The most common approaches to enhance the stability of nucleic acid strands are chemical modifications such as phosphorothioate linkages and 2′-O-methyl ribose modifications. These unnatural analogues, already used in clinically approved nucleic acid drugs,137 can increase the resistance of DNA nanodevices to enzymatic degradation, thereby prolonging their lifespan. Additionally, protective coating with block polymers such as PEG or PEGylated oligolysine has been demonstrated to enhance the structural integrity and extend the half-life of DNA materials in blood circulation.138,139 This highlights the polymer coating strategy to increase the stability of DNA-based nanodevices in a biological environment.
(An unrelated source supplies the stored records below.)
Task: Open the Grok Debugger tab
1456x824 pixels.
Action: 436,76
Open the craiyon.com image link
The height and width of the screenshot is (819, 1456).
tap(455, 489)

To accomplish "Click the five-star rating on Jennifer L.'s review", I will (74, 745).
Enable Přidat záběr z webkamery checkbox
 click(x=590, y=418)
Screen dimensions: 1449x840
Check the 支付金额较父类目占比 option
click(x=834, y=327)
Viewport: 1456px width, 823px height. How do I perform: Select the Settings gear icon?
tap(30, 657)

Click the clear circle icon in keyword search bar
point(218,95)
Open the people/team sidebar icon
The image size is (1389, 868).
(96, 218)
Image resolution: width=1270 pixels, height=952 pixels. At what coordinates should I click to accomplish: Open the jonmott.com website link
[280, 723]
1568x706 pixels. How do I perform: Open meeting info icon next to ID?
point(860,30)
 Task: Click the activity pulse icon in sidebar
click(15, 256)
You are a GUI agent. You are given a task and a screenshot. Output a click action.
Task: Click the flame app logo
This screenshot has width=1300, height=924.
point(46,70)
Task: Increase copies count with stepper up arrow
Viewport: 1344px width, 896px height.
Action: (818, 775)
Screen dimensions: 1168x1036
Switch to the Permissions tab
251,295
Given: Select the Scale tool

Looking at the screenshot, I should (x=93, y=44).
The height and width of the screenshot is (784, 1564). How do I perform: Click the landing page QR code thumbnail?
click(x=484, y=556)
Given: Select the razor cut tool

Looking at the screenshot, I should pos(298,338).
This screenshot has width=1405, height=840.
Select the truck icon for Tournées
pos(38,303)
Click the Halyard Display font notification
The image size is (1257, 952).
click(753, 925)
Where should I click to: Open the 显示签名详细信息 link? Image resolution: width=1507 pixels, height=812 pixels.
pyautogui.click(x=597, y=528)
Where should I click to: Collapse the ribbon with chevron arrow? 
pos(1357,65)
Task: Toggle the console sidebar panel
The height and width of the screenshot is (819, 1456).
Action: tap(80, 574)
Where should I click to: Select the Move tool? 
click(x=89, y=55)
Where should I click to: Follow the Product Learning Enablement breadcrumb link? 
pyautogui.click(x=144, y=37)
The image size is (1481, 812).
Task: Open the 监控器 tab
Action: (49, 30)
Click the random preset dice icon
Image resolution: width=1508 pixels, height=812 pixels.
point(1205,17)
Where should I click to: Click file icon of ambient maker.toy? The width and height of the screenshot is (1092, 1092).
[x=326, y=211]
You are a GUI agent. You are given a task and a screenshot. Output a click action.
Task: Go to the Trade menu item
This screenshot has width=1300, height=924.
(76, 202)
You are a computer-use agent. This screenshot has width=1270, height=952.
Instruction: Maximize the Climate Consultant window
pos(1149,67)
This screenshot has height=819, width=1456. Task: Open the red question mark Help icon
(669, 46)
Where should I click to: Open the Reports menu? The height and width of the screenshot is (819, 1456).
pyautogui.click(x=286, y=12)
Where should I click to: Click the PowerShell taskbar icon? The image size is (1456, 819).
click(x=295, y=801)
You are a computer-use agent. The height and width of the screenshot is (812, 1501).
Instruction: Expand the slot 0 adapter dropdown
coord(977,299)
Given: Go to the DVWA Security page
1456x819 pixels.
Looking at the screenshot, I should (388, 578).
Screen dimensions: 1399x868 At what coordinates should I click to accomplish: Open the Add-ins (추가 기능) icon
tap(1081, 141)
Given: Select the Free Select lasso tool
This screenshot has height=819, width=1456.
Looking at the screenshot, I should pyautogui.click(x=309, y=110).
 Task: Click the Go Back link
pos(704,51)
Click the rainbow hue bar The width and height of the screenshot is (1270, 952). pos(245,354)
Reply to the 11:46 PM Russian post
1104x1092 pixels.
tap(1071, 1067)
While chemical modifications and protective coatings can enhance structural stability and extend the operational lifetime of these nanodevices, such alterations may come at the cost of reduced sensitivity to target molecules.
Safety is equally crucial for clinical applications. Encouragingly, recent work has shown that endotoxin removal during scaffold DNA preparation can significantly reduce immune responses, suggesting that DNA origami can serve as a safe biosensing platform.140 DNA nanotechnology has also enabled precise immunomodulation by assembling antigens or adjuvants with nanoscale precision on the DNA origami surfaces.141,142 Finally, the mass production of DNA-based materials is currently challenging due to the high cost of synthesizing modified oligonucleotide conjugates. Scaling up the precise self-assembly processes from a laboratory to an industrial setting presents considerable technical hurdles.
In summary, self-assembled DNA nanodevices offer unique programmability, specificity, and modularity, which make them powerful candidates for next-generation biosensing. To achieve clinical translation, future research should focus on these key areas: (1) integrating multiplexed sensing, amplifying, and imaging functions into unified nanodevices for comprehensive profiling; (2) enhancing pharmacokinetic tunability, stability, and safety for in vivo applications; and (3) developing cost-effective and scalable manufacturing pipelines. Combining DNA-based biosensing with artificial intelligence and machine learning has particular promise for accelerating data interpretation and guiding sensor design. Overall, structural DNA nanotechnology stands at the frontier of biosensing innovation. With continued development, it has the potential to transform both fundamental biological research and clinical diagnostics, paving the way for precision medicine and real-time disease monitoring.